The (4R)-cis isomers of rose oxide and dihydrorose oxide have each an intense fragrance and a preferable rose green note, compared with other isomers, and thus are highly preferable as a floral green perfume. By using these compounds, it is possible to prepare a fragrance composition having a highly preferable freshness, a refreshing feel and a rose green fragrance.
To further illustrate the present invention in greater detail, and not by way of limitation, the following Examples will be given.
The instruments employed in the following experiment are as follows.
[α]D: DIP-360 manufactured by JASCO Inc.
NMR: AMX-400 manufactured by Bruker, Inc.
MS: M-80B manufactured by Hitachi, Ltd.
[Method for determining chemical purity]
GC column: Neutrabond-1 (GL Science, 0.25 mm-30 m).
100°C (0 min)-10°C/min-220°C (0 min).
1) Rose oxide
cis: 4.72 min, trans: 4.93 min.
2) Dihydrorose oxide
cis: 4.04 min, trans: 4.35 min.
[Method for determining optical purity]
GC column: Chiraldex G-TA (manufactured by ASTEC)
0.25 mm-30 m.
1) Rose oxide
Conditions: 30°C (20 min)-2°C/min
-70°C (40 min).
Retention time: cis-(2R,4S): 58.9 min.
cis-(2S,4R): 59.3 min.
trans-(2S,4S): 63.5 min.
trans-(2R,4R): 66.4 min.
2) Dihydrorose oxide
Conditions: 50°C (constant temp.)
Retention time: cis-(2S,4S): 33.7 min.
cis-(2R,4R): 34.3 min.
trans-(2R,4S): 50.3 min.
trans-(2S,4R): 52.9 min.
Synthesis of cis-(2S,4R)-4-methyl-2-(2-methyl-1-propenyl)tetrahydro-2H-pyran (rose oxide)
1) Synthesis of dehydrocitronellol
To 156.3 g (1 mol) of (S)-citronellol (manufactured by Takasago International Corporation, 98% ee) was added 1.56 g (1% by weight) of sodium carbonate. After purging with nitrogen, 156.8 g (0.98 mol) of bromine was slowly added thereto while maintaining the temperature at 10° to 15°C After the completion of the reaction, 1.6 l of acetonitrile was added and 3.12 g of Aliquat® 336 (manufactured by Henkel) was added in a nitrogen gas stream.

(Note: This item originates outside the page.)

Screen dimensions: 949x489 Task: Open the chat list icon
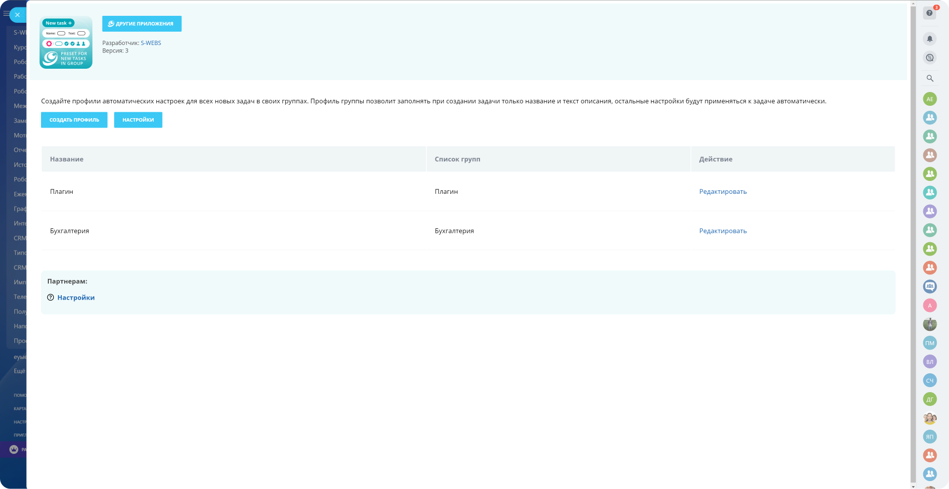pyautogui.click(x=930, y=58)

After adding 224 g (4 mol) of potassium hydroxide at room temperature, the reactions mixture was heated to 75°C and stirred for 16 hours. Next, 56 g (1 mol) of potassium hydroxide was further added and the mixture was stirred for 8 hours. After the completion of the reaction, 500 ml of hexane was added and the mixture was neutralized with 500 ml of 5% hydrochloric acid. The hexane layer was separated out, washed with water, further washed successively with a saturated aqueous solution of sodium chloride thrice, a saturated aqueous solution of sodium hydrogencarbonate once and a saturated aqueous solution of sodium chloride once, and concentrated to thereby give 144 g of the product.
2) Synthesis of cis-(2S,4R)-rose oxide
To 144 g of the dehydrocitronellol obtained in the above 1) was added twice as much 30% diluted sulfuric acid at room temperature and the resulting mixture was stirred for 16 hours. After the completion of the reaction, the organic layer was neutralized with a saturated aqueous solution of sodium hydrogencarbonate and washed with a saturated aqueous solution of sodium chloride thrice. Then the organic layer was separated out, concentrated and distilled (75°-77°C/9 mmHg) to thereby give 73.1 g of the product.
Then this product was finely distilled at 73°-74°C/12 mmHg to thereby give 45.4 g of the purified product.
[α]D 24: -78.4° (c 1.2, CHCl3).
1 H-NMR (400 MHz, CDCl3, ppm):
0.93 (d, 3H), 1.02 (dt, 1H), 1.21 (ddd, 1H), 1.49-1.70 (m, 3H), 1.68 (d, 3H), 1.72 (d, 3H), 3.47 (ddd, 1H), 3.93-4.01 (m, 2H), 5.16 (m, 1H).
MS (m/e): 154 (M+), 139, 83, 69, 55, 41, 39.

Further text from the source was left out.